Regarding vulkaninfo, I note you executed the command:

apt upgrade

This may have upgraded some vulkan related libs on your system. As llama.cpp works well with mali vulkan driver, I think you might try to specify vulkan icd to mali when runing vulkaninfo:

export VK_ICD_FILENAMES=/etc/vulkan/icd.d/mali.json

Forget to mention I have applied Kevin’s patch in llama.cpp as what he discribed below.

Thanks for the details, appreciate it! And sorry for late reply - have been sick the past week.
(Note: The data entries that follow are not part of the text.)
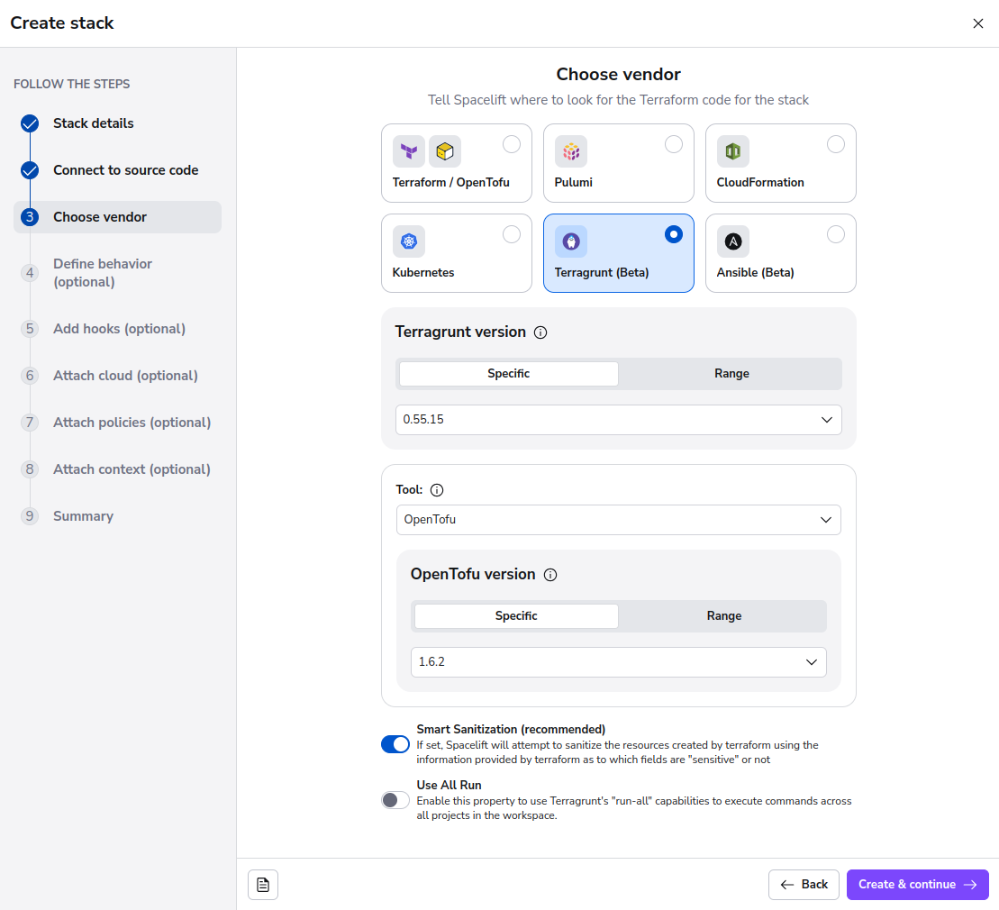Click the Terragrunt vendor icon
This screenshot has height=910, width=999.
point(571,241)
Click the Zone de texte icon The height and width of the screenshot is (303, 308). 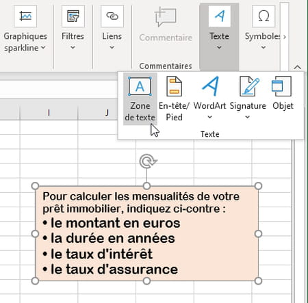pyautogui.click(x=140, y=86)
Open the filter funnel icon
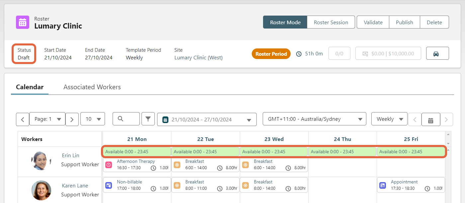 click(148, 119)
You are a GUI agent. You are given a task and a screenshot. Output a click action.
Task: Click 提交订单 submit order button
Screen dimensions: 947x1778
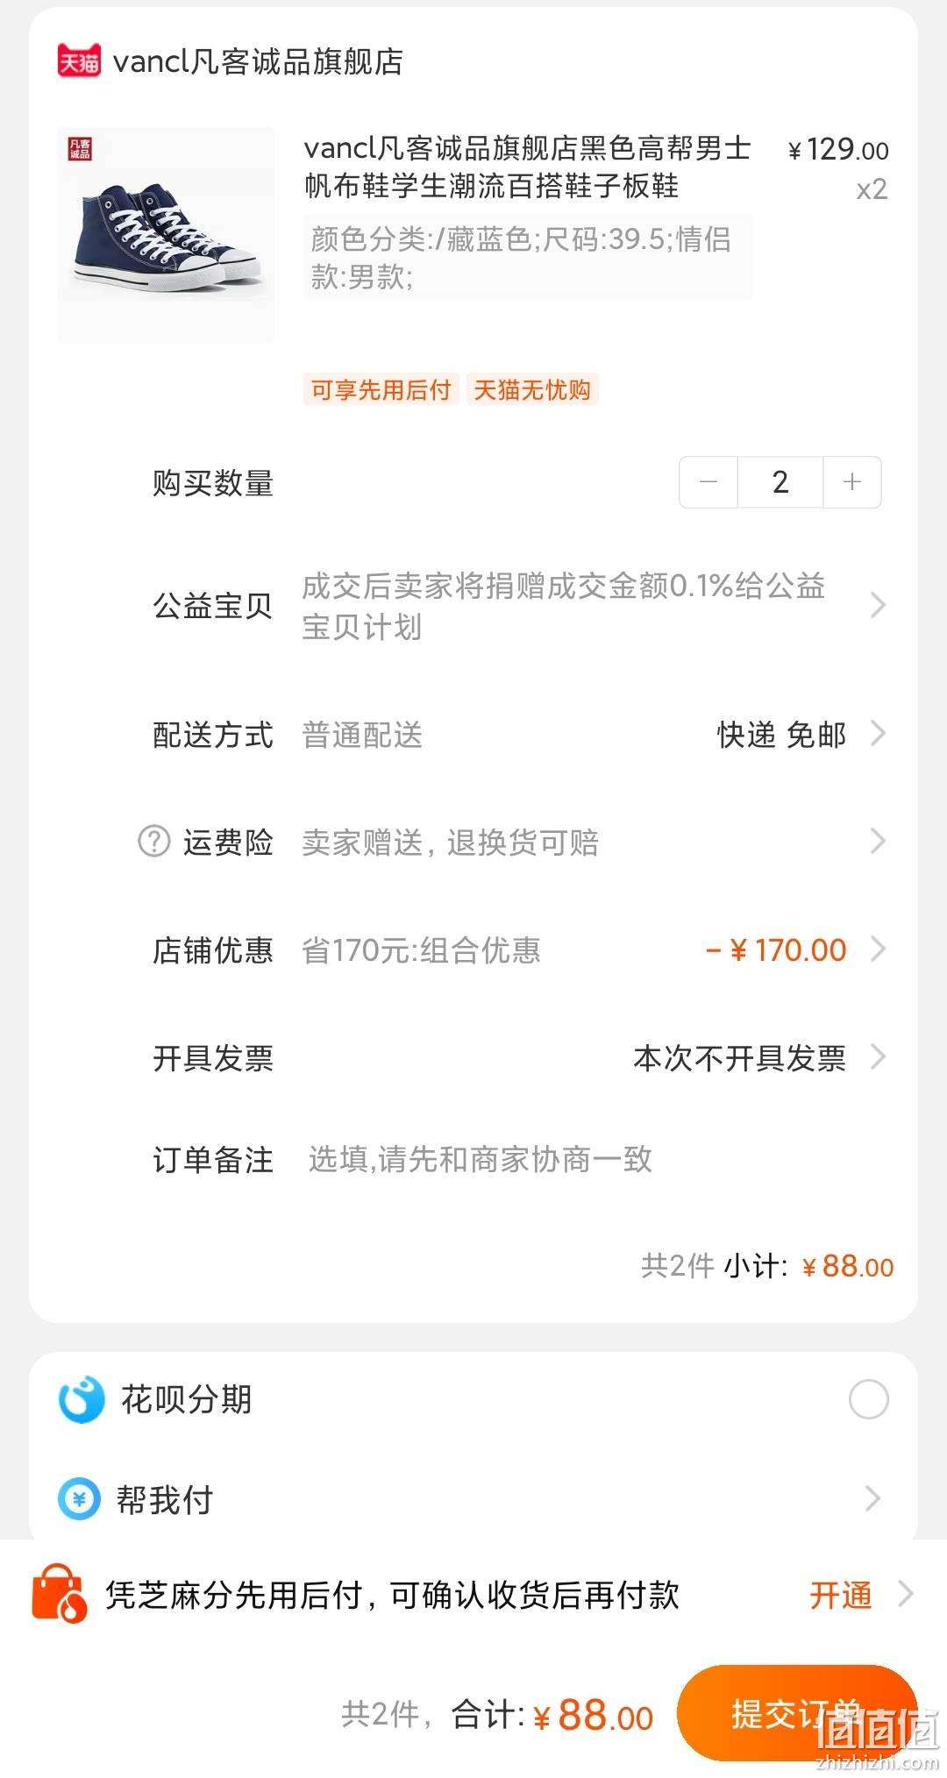point(797,1712)
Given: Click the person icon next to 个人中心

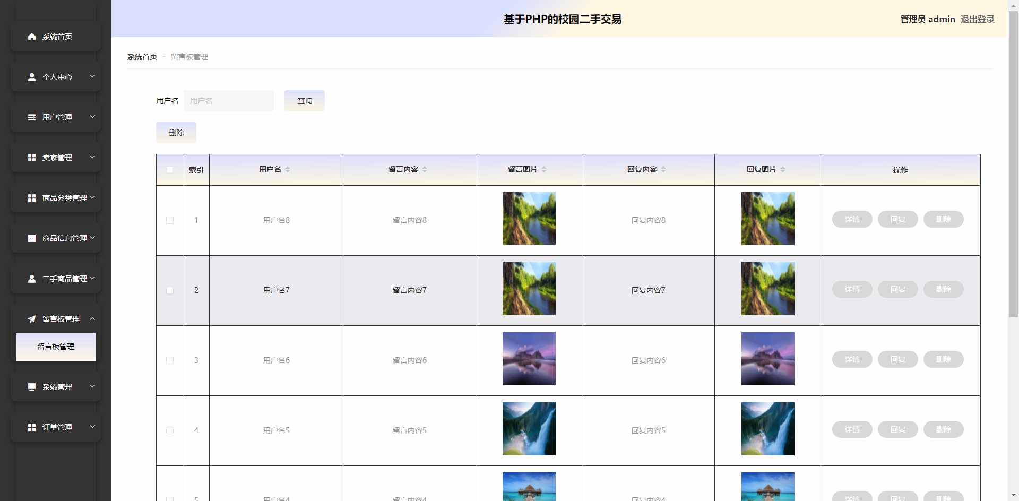Looking at the screenshot, I should click(32, 77).
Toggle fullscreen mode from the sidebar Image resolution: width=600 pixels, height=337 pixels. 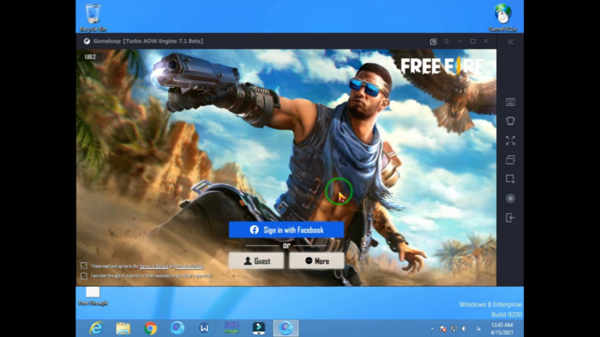510,141
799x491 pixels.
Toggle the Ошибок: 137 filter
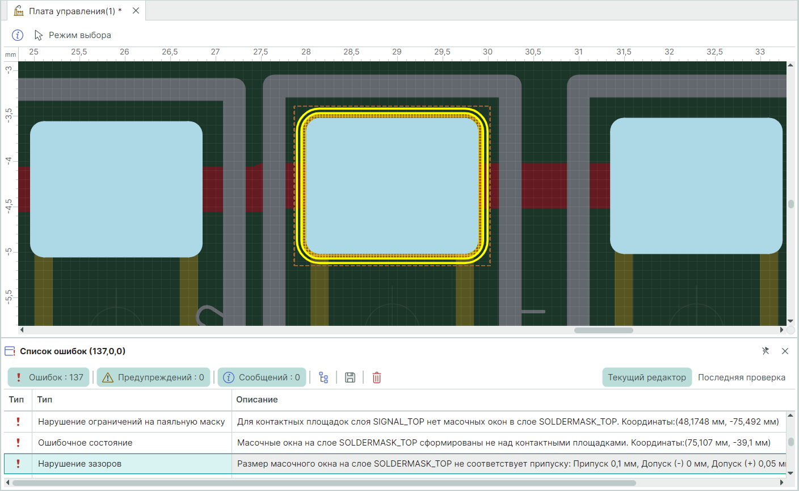[49, 377]
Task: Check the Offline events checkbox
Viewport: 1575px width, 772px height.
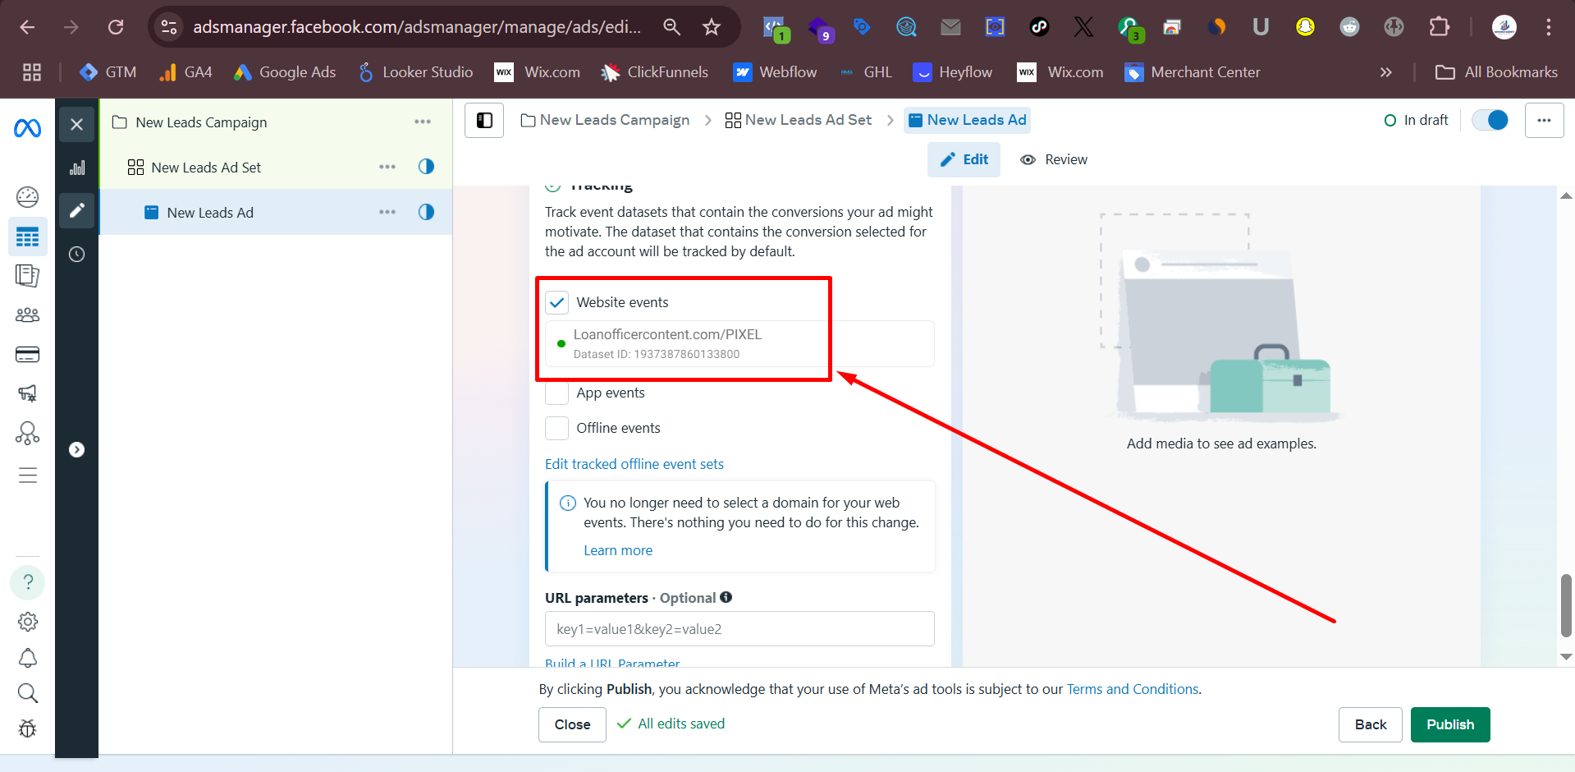Action: [557, 428]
I did have another play around with all this yesterday but, unfortunately, am still stuck at very low PP (~10tps for 3B Q4). I’m not too sure why yet, but I did try a few other things:

  1. Built VulkanSDK for latest glslc which correctly auto-detects the Vulkan extensions above (GML_VULKAN_INTEGER_DOT_GLSLC_SUPPORT , etc) For context, with the latest Git versions of Llama.cpp, I had a bit of trouble building and there’s a many #if defined … statements for the extensions in the ggml-vulkan.cpp file.
  2. Made sure to export export VK_ICD_FILENAMES=/etc/vulkan/icd.d/mali.json - which DOES fix the vulkaninfo issue.
  3. Probably a lot of other things too - but I can’t recall them all sorry.

When I get some time, I might try again from scratch with the Default Radxa Image… it’s possible, with all my tinkering, I’ve messed something up.

I do think the Cix GO driver itself is working though - using the monitoring tool mentioned in their docs, I was able to see the Mali GPU Cores all go to 100% while Llama was running, so I suspect the issue is probably somewhere in the Llama.cpp version I’m using.

There is a Llama.cpp PR for Mali G720 tuning.

I haven’t tried this yet, but might improve performance.